ソースの加工(もう一つのタイルURLの追加)
どちらの地図でもいいのですが、レポジトリの gh-pages ブランチの tiles.json を開きます。私はNew Jersey 州 側のレポジトリで実験しました。
tiles.jsonにはソースの情報があるので、これを編集します。
こうして一行追加して、隣のニューヨークのタイルも指定します。
コミットボタンを押します。そして成果が反映されるのを待ちます。
結果の確認
結果を確認します。お、思っていたのと違う結果が出ました。どちらの州のデータもありますが、一部分しか出ていません。
詳細をチェックするためにタイル境界を表示させてみます。(index.html に map.showTileBoundaries = true; を追加 )
なるほど。
どうやら、どちらかのURLからタイルを読んでくるということのようですね。複数のURLに同時にタイルがあるときに双方から読むというようなことはしないようです。どっちが優先されるのかはよくわかりません。データサイズでもないような感じがします。
下の例ではゴマ塩のような感じになっているので、単純に双方のURLを読みに行かせているだけかもしれませんね。
まとめ
同じスタイルを使っているので、複数のベクトルタイル地図をまとめるときにソースURLで対応しようとしましたが失敗しました。このことから、以下のように考えます。
- 二つの地図を重ねるのであれば、URLの追加ではなくて、スタイルのソースのなかにもう一つベクトルタイプのソースを指定してあげる必要がある。(スタイルレイヤも同じセットを足す(参照ソース名を適切に合わせる。))

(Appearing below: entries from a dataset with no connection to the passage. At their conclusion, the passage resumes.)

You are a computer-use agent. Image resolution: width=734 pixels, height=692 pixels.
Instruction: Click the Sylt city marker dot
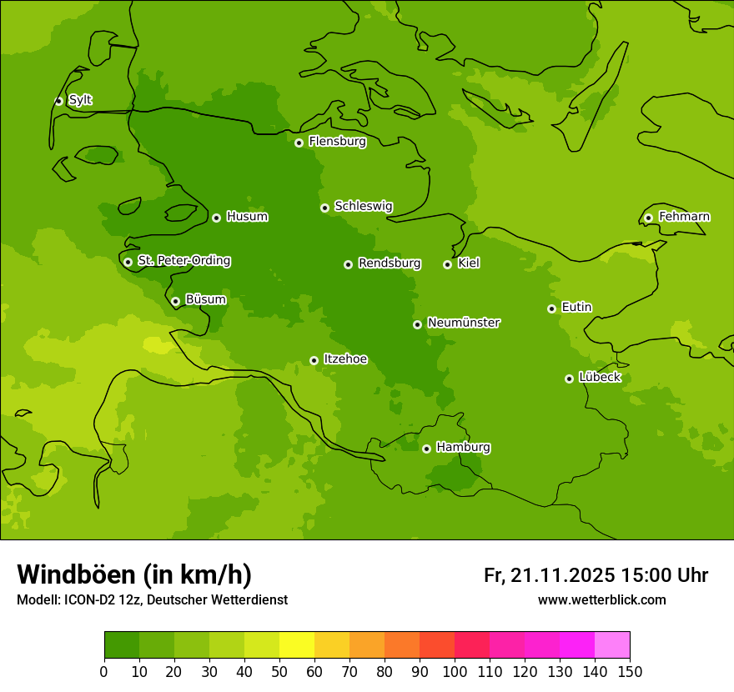[58, 101]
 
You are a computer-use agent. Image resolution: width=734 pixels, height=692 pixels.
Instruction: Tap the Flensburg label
[337, 142]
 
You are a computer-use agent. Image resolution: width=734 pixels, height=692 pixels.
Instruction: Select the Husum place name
[247, 217]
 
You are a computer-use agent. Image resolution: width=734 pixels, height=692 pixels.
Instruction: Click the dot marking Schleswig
[324, 208]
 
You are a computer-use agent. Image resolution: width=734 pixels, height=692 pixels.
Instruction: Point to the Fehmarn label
[684, 217]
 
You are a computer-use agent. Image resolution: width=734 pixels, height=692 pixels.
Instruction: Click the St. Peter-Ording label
[184, 261]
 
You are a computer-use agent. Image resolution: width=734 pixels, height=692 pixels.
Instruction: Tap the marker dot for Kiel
[447, 264]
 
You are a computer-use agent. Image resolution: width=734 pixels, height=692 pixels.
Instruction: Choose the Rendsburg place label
[389, 263]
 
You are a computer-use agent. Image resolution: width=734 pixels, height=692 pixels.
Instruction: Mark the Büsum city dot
[175, 301]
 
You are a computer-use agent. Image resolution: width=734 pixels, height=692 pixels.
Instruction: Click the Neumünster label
[463, 323]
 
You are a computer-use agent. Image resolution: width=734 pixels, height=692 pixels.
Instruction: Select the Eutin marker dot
[551, 308]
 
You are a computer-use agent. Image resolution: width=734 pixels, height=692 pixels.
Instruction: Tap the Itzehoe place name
[344, 359]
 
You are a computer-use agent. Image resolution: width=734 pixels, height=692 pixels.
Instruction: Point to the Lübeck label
[599, 378]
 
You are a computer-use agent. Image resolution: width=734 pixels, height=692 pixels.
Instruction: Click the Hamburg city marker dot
[426, 449]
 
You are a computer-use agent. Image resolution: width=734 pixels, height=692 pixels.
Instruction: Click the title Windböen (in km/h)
[133, 574]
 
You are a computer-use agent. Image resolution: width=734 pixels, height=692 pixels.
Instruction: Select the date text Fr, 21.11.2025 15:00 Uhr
[596, 575]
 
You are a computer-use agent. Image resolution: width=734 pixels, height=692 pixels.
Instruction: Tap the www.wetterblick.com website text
[601, 600]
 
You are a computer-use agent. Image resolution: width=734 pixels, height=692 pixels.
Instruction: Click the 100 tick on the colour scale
[455, 671]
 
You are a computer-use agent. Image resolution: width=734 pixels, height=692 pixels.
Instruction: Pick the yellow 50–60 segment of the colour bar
[297, 645]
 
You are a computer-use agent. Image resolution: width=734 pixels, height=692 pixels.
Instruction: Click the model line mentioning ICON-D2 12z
[152, 600]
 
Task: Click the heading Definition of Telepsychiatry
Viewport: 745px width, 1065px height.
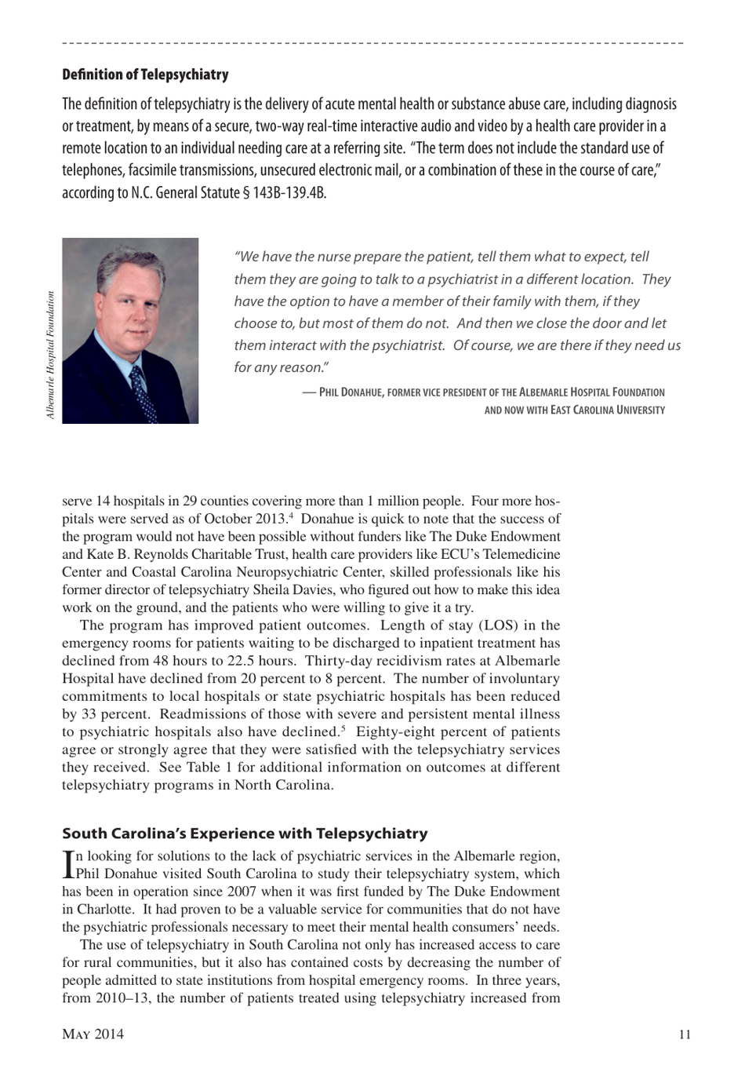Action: pos(145,75)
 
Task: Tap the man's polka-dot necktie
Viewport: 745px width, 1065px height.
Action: pos(144,392)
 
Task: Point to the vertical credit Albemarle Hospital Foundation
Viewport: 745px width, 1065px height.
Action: pos(51,356)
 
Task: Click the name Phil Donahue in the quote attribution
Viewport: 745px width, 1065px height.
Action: pos(351,392)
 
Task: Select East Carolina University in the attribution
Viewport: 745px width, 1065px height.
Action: pos(607,410)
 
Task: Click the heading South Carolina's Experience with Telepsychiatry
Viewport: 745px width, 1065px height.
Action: pos(245,833)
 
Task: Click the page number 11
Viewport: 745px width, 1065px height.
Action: pos(685,1034)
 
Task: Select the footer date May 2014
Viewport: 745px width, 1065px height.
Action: pos(93,1034)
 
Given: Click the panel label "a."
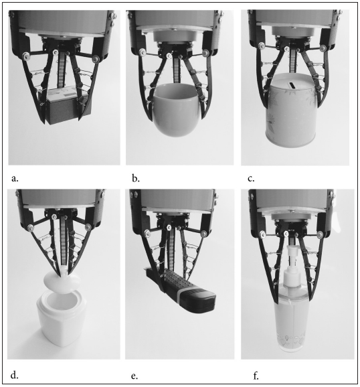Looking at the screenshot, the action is [x=15, y=179].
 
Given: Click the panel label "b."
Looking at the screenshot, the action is [x=136, y=178].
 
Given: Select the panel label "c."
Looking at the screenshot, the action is [x=251, y=179].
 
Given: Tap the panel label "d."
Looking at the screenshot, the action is [x=14, y=376].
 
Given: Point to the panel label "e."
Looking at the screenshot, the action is [x=134, y=376].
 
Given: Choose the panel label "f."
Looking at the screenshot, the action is [x=256, y=376].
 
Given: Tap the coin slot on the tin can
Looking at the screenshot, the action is [x=292, y=85].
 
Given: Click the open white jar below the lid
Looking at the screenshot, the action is [x=62, y=319].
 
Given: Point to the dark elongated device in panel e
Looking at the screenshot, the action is [x=180, y=290].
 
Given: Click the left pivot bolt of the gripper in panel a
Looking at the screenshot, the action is [x=25, y=56].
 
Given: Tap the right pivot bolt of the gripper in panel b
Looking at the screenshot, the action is [x=205, y=53].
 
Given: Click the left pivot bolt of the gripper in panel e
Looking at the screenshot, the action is [x=147, y=232].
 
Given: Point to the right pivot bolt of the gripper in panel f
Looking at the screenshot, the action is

- ソースがタイルの区切りでぴったりになっていれば(どのタイル区画でも複数のソースが交じり合わなければ)、複数のURLを並べるだけで複数の場所からのタイルが読める可能性があるのではないか。 → と思いましたが、以下の例の例えば12/1205/1536のように、一方で404が返ってきているときに他方のタイルを読みにいくということはしていないようなので、ダメでしょう。上のごま塩状のタイルの例でもそう思います。